Greg A. Woods woods at weird.com
Mon Dec 2 13:12:49 CST 2002


[ On Sunday, December 1, 2002 at 18:54:08 (-0800), Lionel Peterson wrote: ]
> Subject: Re: [geeks] (Almost nothing to do with )Carley Fiorina
>
> --- "Greg A. Woods" <woods at weird.com> wrote:
> > [ On Sunday, December 1, 2002 at 16:35:13 (-0800), Lionel Peterson wrote: ]
> > > price/market cap.
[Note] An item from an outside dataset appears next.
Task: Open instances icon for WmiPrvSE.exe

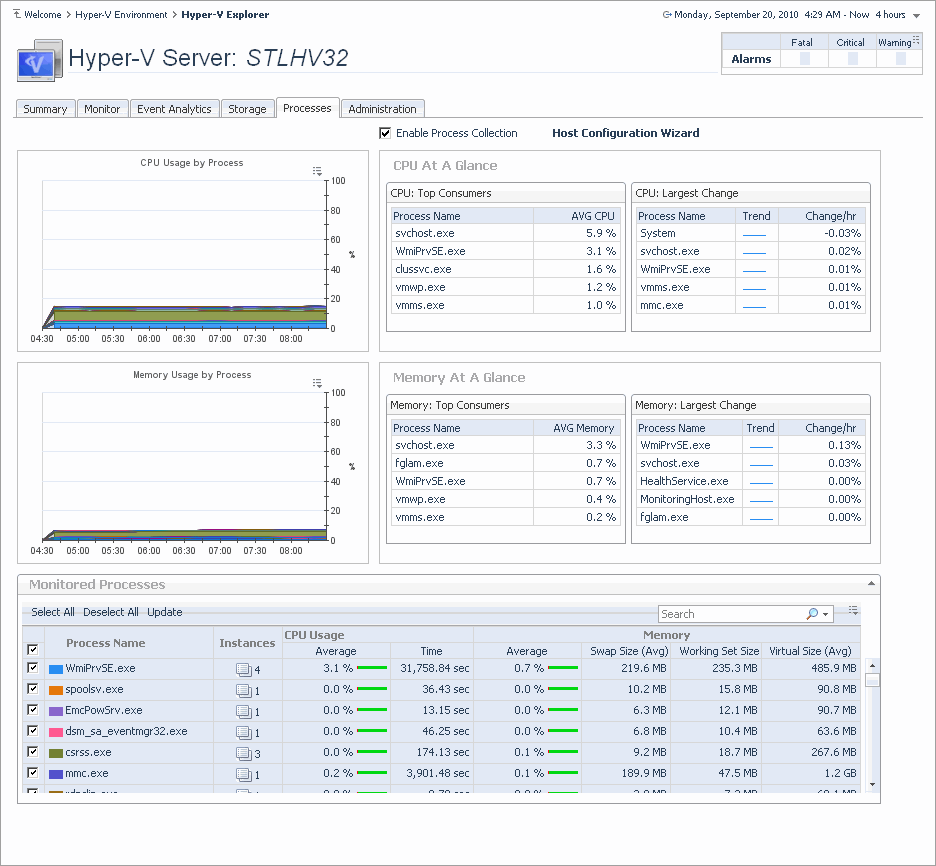Action: click(x=243, y=669)
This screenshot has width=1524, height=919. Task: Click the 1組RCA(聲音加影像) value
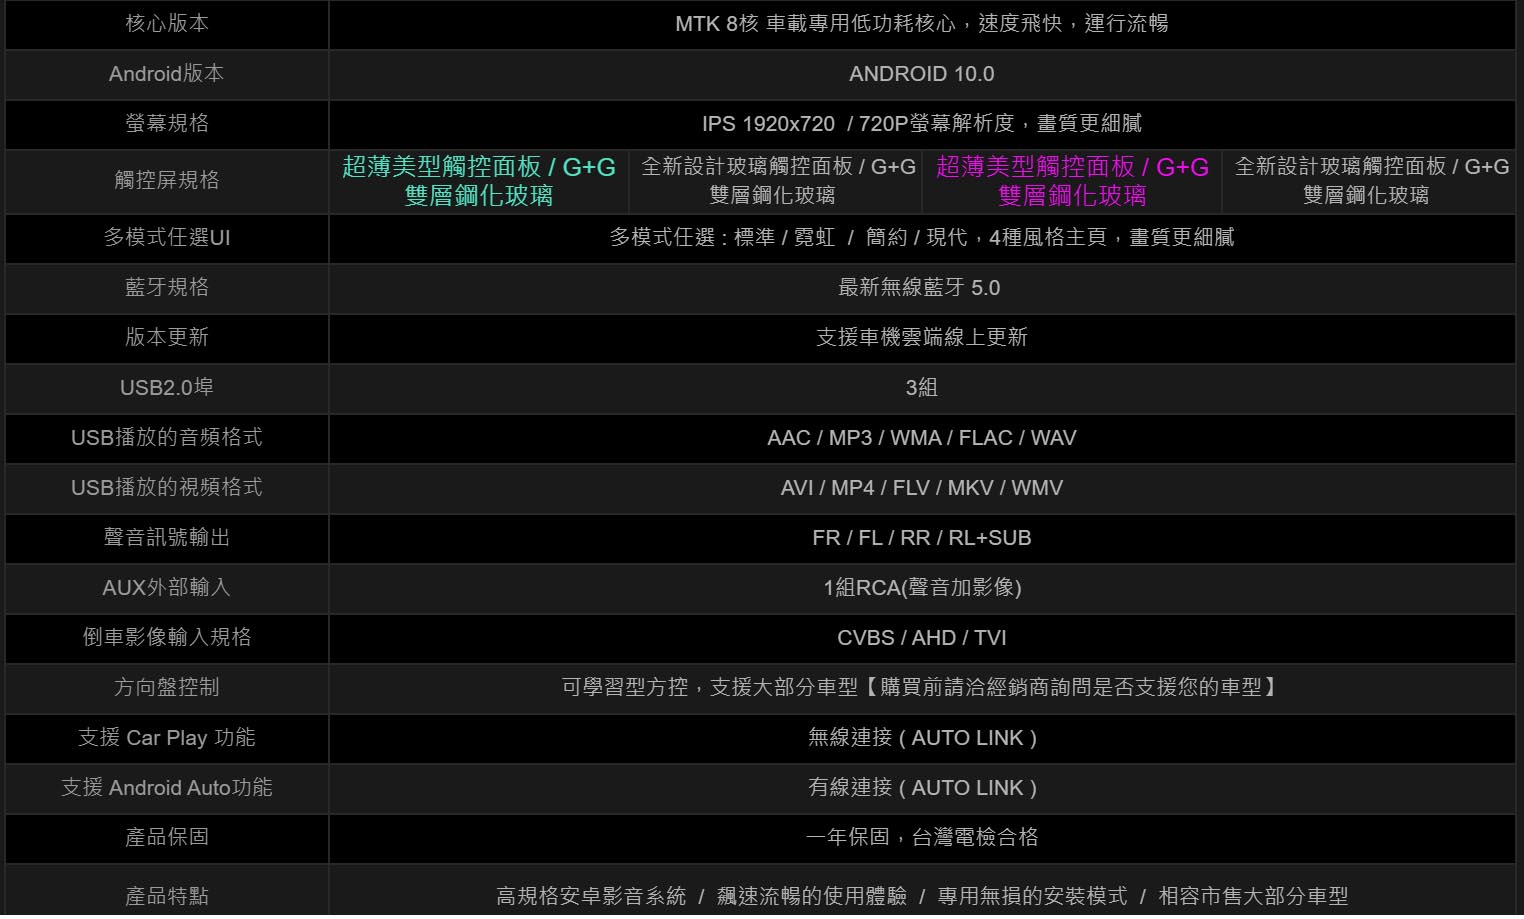921,588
I own shares in several companies, and I expect
> > > the leaders of the companies I own stock in to maximize value...
> > 
> > That's _ALL_ you expect of your investments!?!?!?
> 
> Investments are based on business decisions, using money to further a
> social cause is called charity.
> 
> We were discussing businesses, not charities...

Indeed.  I didn't say anything about charity either -- you're the one
jumping to conclusions and using bogus assumptions in your argument.

> Using money to further a social cause is not an investment.

I didn't say anything about social causes either.

(despite that, it is an investment -- just not a pure capitalistic
investment.  pure capitalism has no morals and no social conscience)

> > Beyond that I wish investors who choose the stock market to pour
> > their money into would get the stock value out of their minds,
> > especially the daily prices, (and just be damn happy if it stays
> > level so that they don't lose their original stake), and instead
> > focus more on dividends.
> 
> I don't understand how that would work

It seemed to work just fine in days gone by.....  Historically it had
always been the best way to guarantee an investment (other than in a
bank or government, I suppose).

>  - I'm sure my confusion has more
> to do with the way you described it, not the intent of your statement.

What I'm talking about is the difference between investing money for the
dividends that would be paid back vs. just gambling on the day-to-day
(month-to-month, or even year-to-year) face value of share prices.

Did you know that Micro$oft, for a perfect example of company with a
very bad leader, has never ever once paid even one penny of dividends?
Did you know that they don't ever intend to pay any dividends either?
(despite the fact that they have enough cash reserves to pay enormous
dividends and still not "hurt" their cash-flow position)  Why would any
sane non-gambling person ever buy even one dollar's worth of shares in a
company like that!?!?!?!?

The problem is that despite the lessons taught by previous stock market
crashes, some people are just fundamentally greedy and would rather
gamble their money on the changing face value of share prices than on
simply using shares as a means of buying stock in companies who will
repay the investment with dividends.  Unortunately this makes it
"dangerous" for anyone who wants to invest money in a company (or group
of companies, or even in a managed mutual fund) because the gamblers
will try to leverage against even the base investment value to steal
money away from honest investors.

To this end most of us who detest the stock market as it exists today
will invest only in private companies.  Some of us don't even like to be
directly employed by publicly traded companies.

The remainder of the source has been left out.